A stalking horse is someone whose role is to become the focal point for, or the initiator of, a debate or challenge. In reality, however, their leadership role may be an illusion. In practice they are working to promote a challenge or debate that will benefit a third party whose identity remains a secret.

The phenomenon occurs particularly in politics, where a junior politician acts as a stalking horse to promote the interests of a senior politician who cannot be seen to act in case it would damage him or her but nevertheless wants to provoke a debate or challenge to a party colleague. In some cases stalking horses are not working for a particular individual but may wish to provoke a response that leads others to join in. In politics, the truth about relationship between an individual stalking horse and a candidate may never be known, as both sides claim that that stalking horse acted without the agreement of anyone else.

In some cases, a single lead candidate, though themselves desiring to benefit from a crisis, may be described as a stalking horse. A classic example was Michael Heseltine, who challenged and brought about the defeat of Margaret Thatcher in the Conservative Party leadership. As with Heseltine, stalking horses rarely win the position of leader themselves, but leave the office open for someone else. Hence leading politicians seeking political power rarely take on the role of stalking horse, preferring some third party to trigger the staged crisis, they themselves then suggesting they are entering the debate or the election because it is occurring, not because they caused it to occur.

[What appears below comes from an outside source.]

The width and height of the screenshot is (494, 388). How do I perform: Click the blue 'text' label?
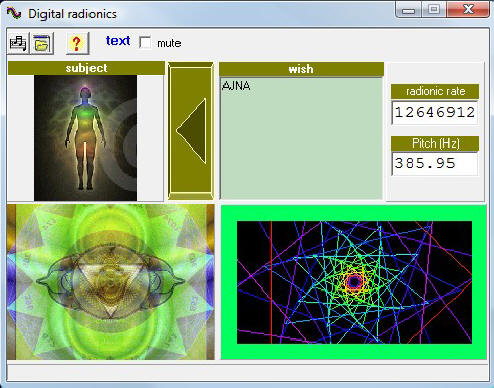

A classic example occurred in the Republic of Ireland in 1992, when former Fianna Fáil minister Sean Doherty, who had once been engulfed in a scandal over the revelation that as Minister for Justice he sanctioned the tapping of two journalists' telephones. At the time of the scandal in 1982 Doherty claimed that then party leader Charles Haughey played no part in the tapping of the telephones. In 1992 however he changed his story and insisted that Haughey had been an active participant. In the resulting furore, Haughey, who was taoiseach was forced to resign and was replaced by former Minister Albert Reynolds. Media critics regarded Doherty as a stalking horse for Reynolds though both men denied any involvement in what the media alleged was a "staged crisis", Doherty insisting that he acted alone in provoking the crisis, without having consulted Reynolds, much less acted for him.